Summary: Offsite backup/system
Product: sourceware Reporter: Mark Wielaard <mark>
Component: InfrastructureAssignee: overseers mailing list <overseers>
Status: NEW ---    
Severity: normal CC: fche
Priority: P2    
Version: unspecified   
Target Milestone: ---   
Host: Target:
Build: Last reconfirmed:

Description Mark Wielaard 2022-10-02 21:39:34 UTC
Sourceware currently has a life backup system (running in the same rack as the main machine) that could take over the main server if it goes down. But we don't have a full offsite backup system (even though most project data is mirrored in various places).

We should make a plan and budget for having a full system backup offsite. How much data changes per hour/day which needs to be stored offsite. And write up procedures for how to (re)create a life system from that in case of emergency.
Comment 1 iank 2022-10-03 04:18:58 UTC
mark at klomp dot org via Overseers <overseers@sourceware.org> writes:

> https://sourceware.org/bugzilla/show_bug.cgi?id=29644
>
>             Bug ID: 29644
>            Summary: Offsite backup/system
>            Product: sourceware
>            Version: unspecified
>             Status: NEW
>           Severity: normal
>           Priority: P2
>          Component: Infrastructure
>           Assignee: overseers at sourceware dot org
>           Reporter: mark at klomp dot org
>   Target Milestone: ---
>
> Sourceware currently has a life backup system (running in the same rack as the
> main machine) that could take over the main server if it goes down. But we
> don't have a full offsite backup system (even though most project data is
> mirrored in various places).
>
> We should make a plan and budget for having a full system backup offsite. How
> much data changes per hour/day which needs to be stored offsite. And write up
> procedures for how to (re)create a life system from that in case of emergency.

At the FSF, we do nightly backups to a physical machine we run with all
free software including the bios, and monthly backups to tape that are
manually stored offline in a separate location for disaster recovery. I
bet we have plenty of storage room to backup sourcware's data too (how
much are we talking?). I presume it would make sense to allow the
sourceware servers to write and read backups, but not delete them
without a human being involved.

Note: I think the right term is "live system" instead of "life system".
Comment 2 Frank Ch.
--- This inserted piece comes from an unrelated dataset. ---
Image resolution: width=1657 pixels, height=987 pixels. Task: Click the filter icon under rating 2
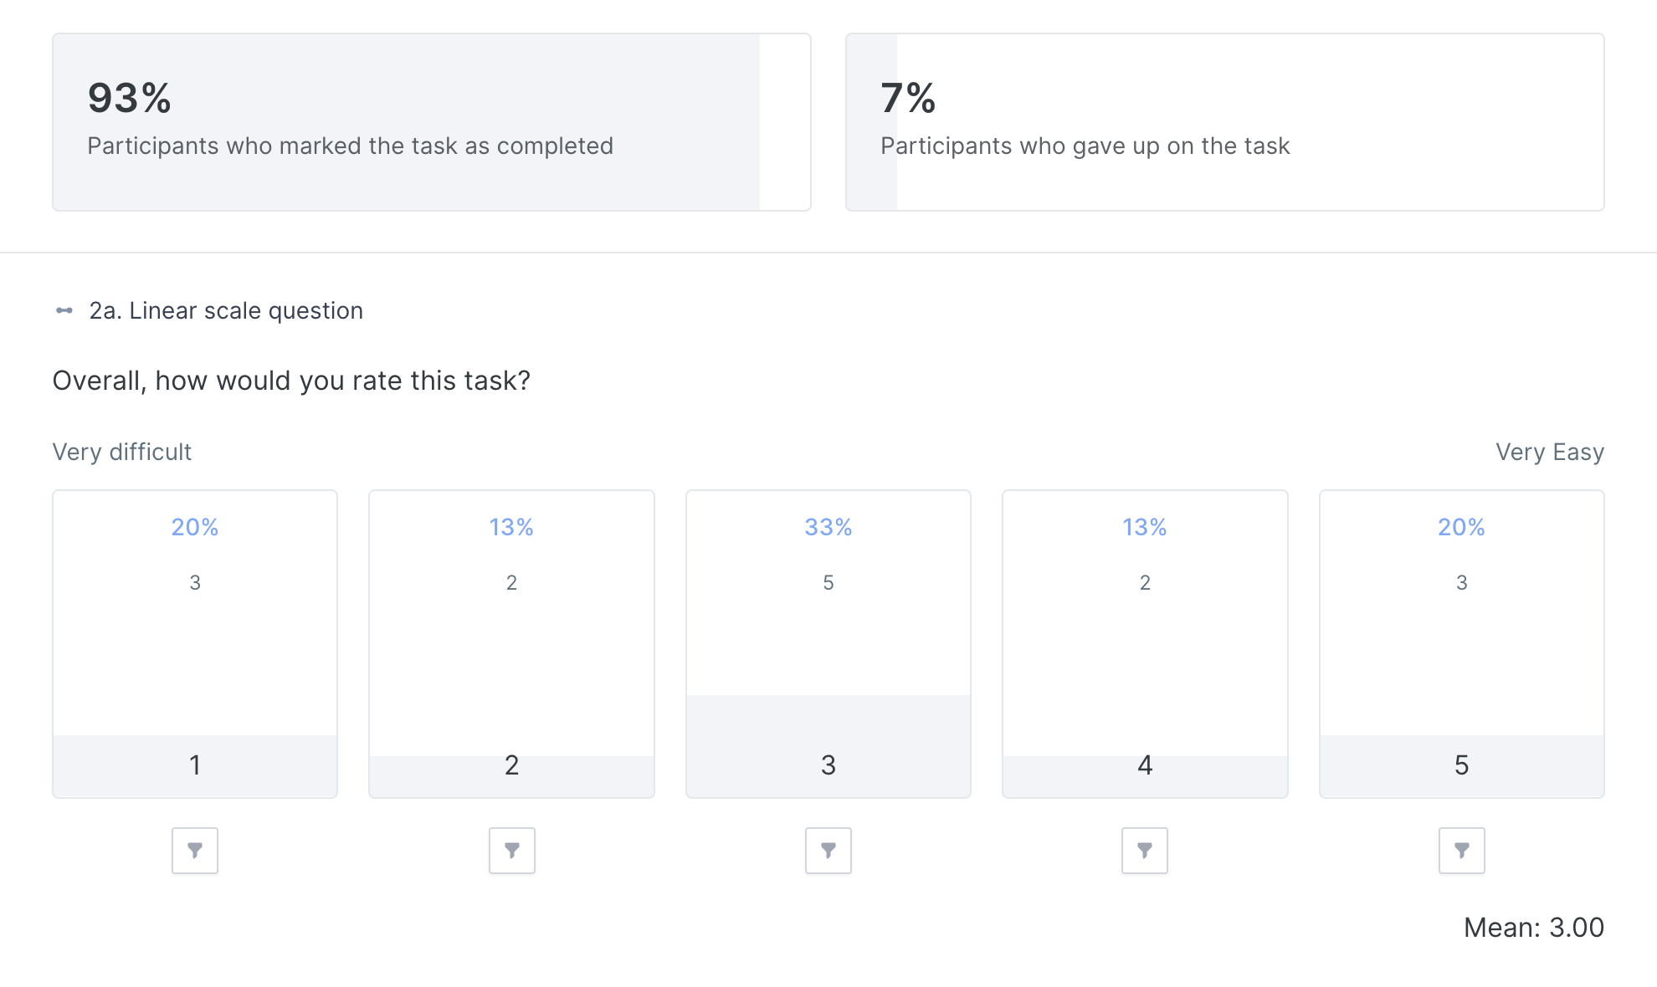coord(512,851)
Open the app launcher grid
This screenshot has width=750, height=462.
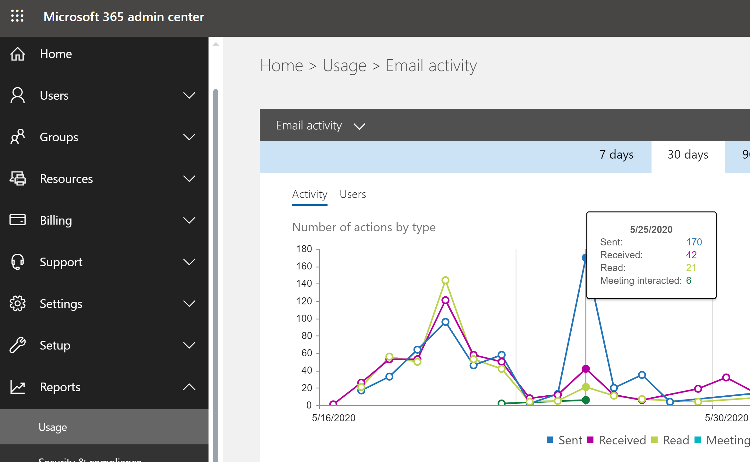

Eigler 2022-10-03 16:37:13 UTC
Due to an rsyncd setup in effect on sourceware, it is possible to read-only rsync the entire corpus of sourceware data to an off-site backup volume.  In fact I have such a thing going as we speak, and <2TB of live data updates within an hour or so.  (It's comforting that the system does not store confidential data, so user privacy is not seriously at risk.)

I'll experiment with a local VM restore and report & write up a SOP on the sourceware-wiki, at which point I think we're done.
Comment 3 Mark Wielaard 2022-10-06 17:40:45 UTC
Another option (or maybe a second backup) might be the OSUOSL Backups service
https://osuosl.org/services/hosting/details/#backups

  Backups

  This service is to be used for disaster recovery rather than data recovery,
  meaning we keep backups for a limited period of time (usually long enough to
  provide a couple of full data sets that can be used to rebuild a server as
  opposed to recovering files from long ago). We currently utilize rdiff-backup
  for file storage backups and a variety of other tools for database backups.